SAXS analysis of GlyA₁. Six ab initio models were generated for complete GlyA₁ from SAXS data, using the experimental structure of the truncated protein and two different models of the last 120 residues (GlyA₁-Ct). The two templates were obtained from Swiss-Model (red) (48) or CPHmodel (blue) (49) servers, which predict different lengths of the linker attaching this domain to the core protein, 32 or 5 residues, respectively. CORAL (47) modeling of this linker in each run is represented in spheres. The active site pocket is indicated by the galactose found at the crystal (yellow), and the mobile loop (residues 100–113), as observed in the galactose-soaked crystals, is highlighted in green.

FIGURE 5.

GlyA₁ phylogenetic analysis. The unrooted circular Neighbor-Joining tree indicating phylogenetic positions of polypeptide sequences of the GlyA₁ enzyme characterized in present work (red boldface) and reference similar enzymes. GenBank^TM or PDB (in boldface) accession numbers are indicated.
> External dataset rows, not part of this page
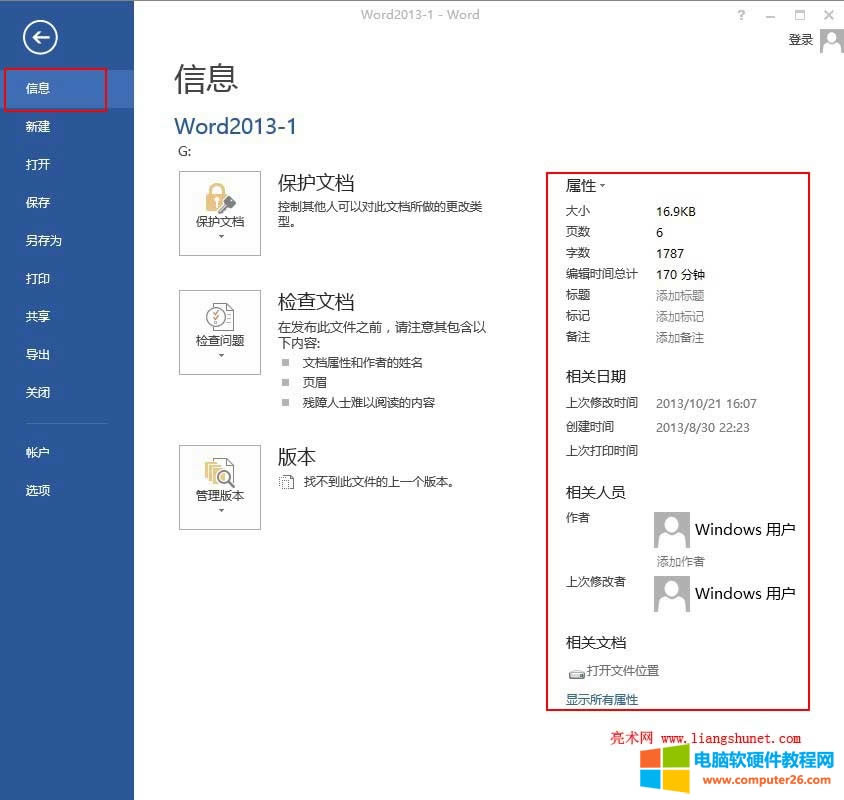Click the Check for Issues icon (检查问题)
Viewport: 844px width, 800px height.
220,319
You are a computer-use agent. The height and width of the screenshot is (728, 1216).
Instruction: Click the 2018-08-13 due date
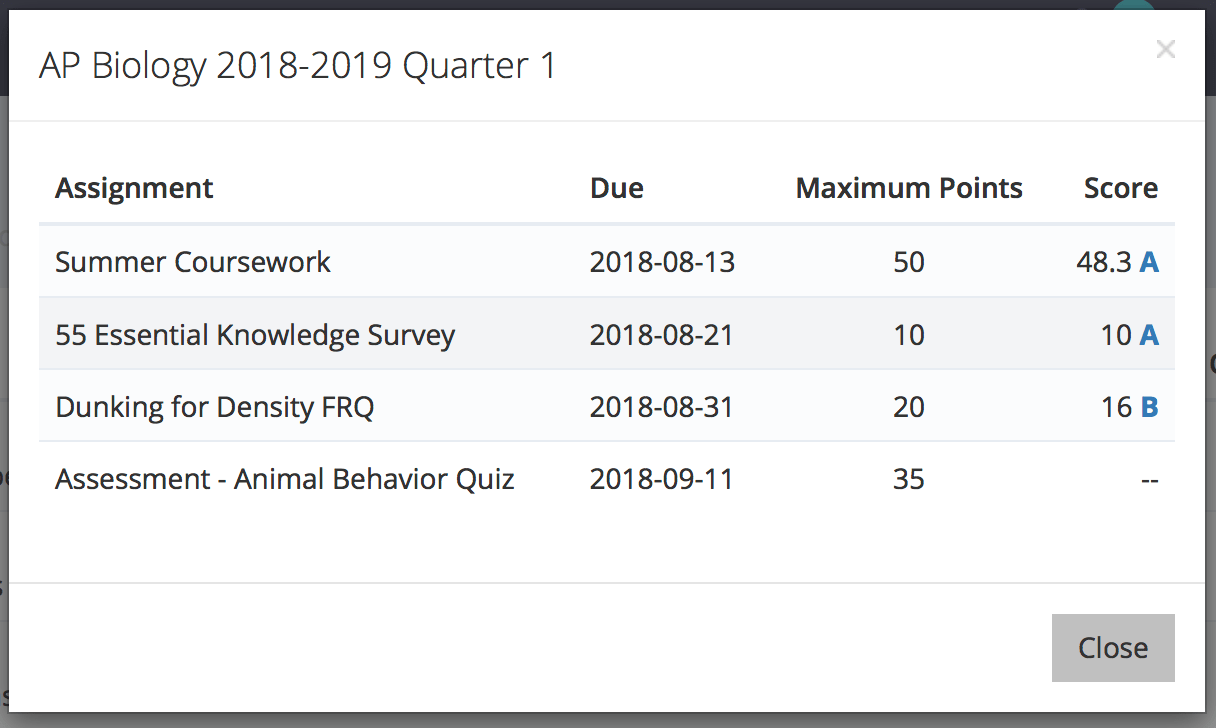pos(663,262)
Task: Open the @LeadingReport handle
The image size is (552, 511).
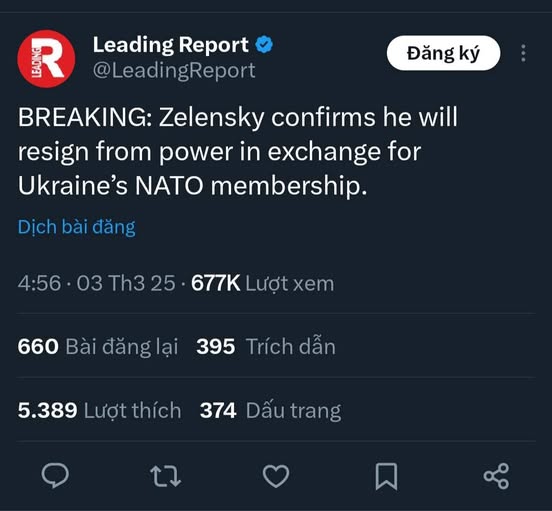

The domain architecture (ABB, ABB_ABS, ABB_ABS_FLD, ABB-ABS(PA14)-FLD, and ABS_FLD_ABB) to which each sequence is associated is specifically indicated. Multiple protein alignment was performed using ClustalW program, built into software version 2.1. Phylogenetic analysis was conducted with the Ape package implemented for R programming language. Sequences resembling NagZ (β-N-acetyl-glucosaminidase) are highlighted with pink background. Those encoding GH3 β-glucosidases are indicated in brown; within them, those with GlyA₁-like permuted domain topology are indicated in gray. ABB, (α/β)₈ barrel; ABS (α/β)₆-sandwich; FLD, fibronectin-like type III domain; PA14, protective antigen PA14 domain.